Abstract
Introduction We have established an international collaboration between the DKMS (Germany) and the NMDP (USA) to characterize more than 2000 donor peripheral blood stem cell (PBSC) grafts. Our goal is to correlate graft immunophenotype with patient outcomes. Here, we present an exploratory analysis with data from the first 727 recipients.
Microbiome-dependent mucosal-associated invariant T (MAIT) and Vδ2 populations have each been associated with favorable HCT outcomes in prior studies. We hypothesized that receiving a graft bearing higher ‘doses’ of these cell populations would be associated with favorable clinical outcomes.
Methods Donor PBSC graft samples were collected, processed, freshly stained (34-color panel for immunophenotyping of lymphocytes and hematopoietic stem cells), and analyzed using high dimensional full spectrum flow cytometry at the NMDP contract laboratory (n = 457; Roswell Park, Buffalo, NY) or the DKMS laboratory in Dresden, Germany (n = 270). Clinical data were collected via CIBMTR reporting from each individual transplant center. We focused on patients who were transplanted for AML or MDS, and for whom at least 12 months of follow-up data was available. The Kaplan-Meier estimates and cumulative incidence rates were determined for survival and competing risks outcomes, respectively, as a univariate analysis. The Cox proportional hazard model was fitted to assess the relationship of MAIT and Vδ2 populations (absolute dose/kg recipient weight in the graft) with transplant outcome and identify significant risk factors, including prophylaxis (PT-Cy vs other), graft cryopreservation status, patient age, donor age, refined disease risk index, HCT-CI, conditioning intensity, and HLA matching.
Results 727 patients who received unrelated donor allografts for the treatment of AML or MDS were included in the analysis. Patients were treated at 113 different transplant centers within the US between 2021 and 2024. The median recipient age was 64.2 years. 404 (55.57% of the cohort received post-transplant cyclophosphamide (PT-Cy) as GVHD prophylaxis.
MAIT and Vδ2 counts in the graft ranged from 0.1-33.9 (interquartile range [IQR]: 2.28-5.69) and 0-21.2 (IQR: 1.31-4.5) cells/µl, respectively. Univariate analyses revealed that higher (above-median) absolute numbers of Vδ2 cells in the graft were associated with increased OS (p = 0.033), and MAIT cells with lower rates of chronic GVHD (p = 0.043). Interestingly, higher (above-median) MAIT numbers were only associated with improved OS in the absence of PT-Cy as part of GVHD prophylaxis (n = 323; p = 0.031). There were no associations between MAIT/Vδ2 numbers and acute GVHD or relapse in the univariate analyses.
In multivariable analyses, recipients of grafts bearing above-median absolute number of Vδ2 cells significantly associated with improved overall survival compared with equal to or below-median (HR=1.337, 95% CI 1.032-1.733, p = 0.0281).
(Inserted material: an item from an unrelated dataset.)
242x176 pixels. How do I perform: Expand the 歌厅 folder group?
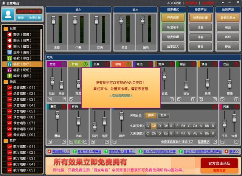coord(6,140)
Additional clinical factors associated with worse overall survival are high/very high disease risk index (HR=1.637, 95% CI 1.234-2.172, p = 0.0006) compared to low/intermediate group and HCT-CI 3+ (HR=1.597, 95% CI 1.252-2.037, p = 0.0002) compared with the HCT-CI 0-2 group. There were no statistically significant differences in acute or chronic GVHD in patients who received above-median Vδ2 doses in our multivariate models. Multivariable analyses did not reveal any associations between MAIT cell graft content and outcome.
Given the OS finding, we next characterized the causes of death in the cohort. Notably, infection was reported as the cause of death in 3.9% in the above-median Vδ2 setting and 7.9% in the recipients of grafts containing below-median numbers of Vδ2 cells (p = 0.034; Fisher's exact test).
Conclusions In this exploratory analysis, we observed an association between the Vδ2 content of the donor graft and 12-month overall survival in the recipient. In prior studies, this population has been associated with lower rates of GVHD and improved OS when measured after HCT, however Vδ2 cells have not been previously studied in PBSC grafts. Intriguingly, little is known regarding the post-transplant capacity of these T cells, and further studies will focus on uncovering the mechanism by which they may be protective after HCT.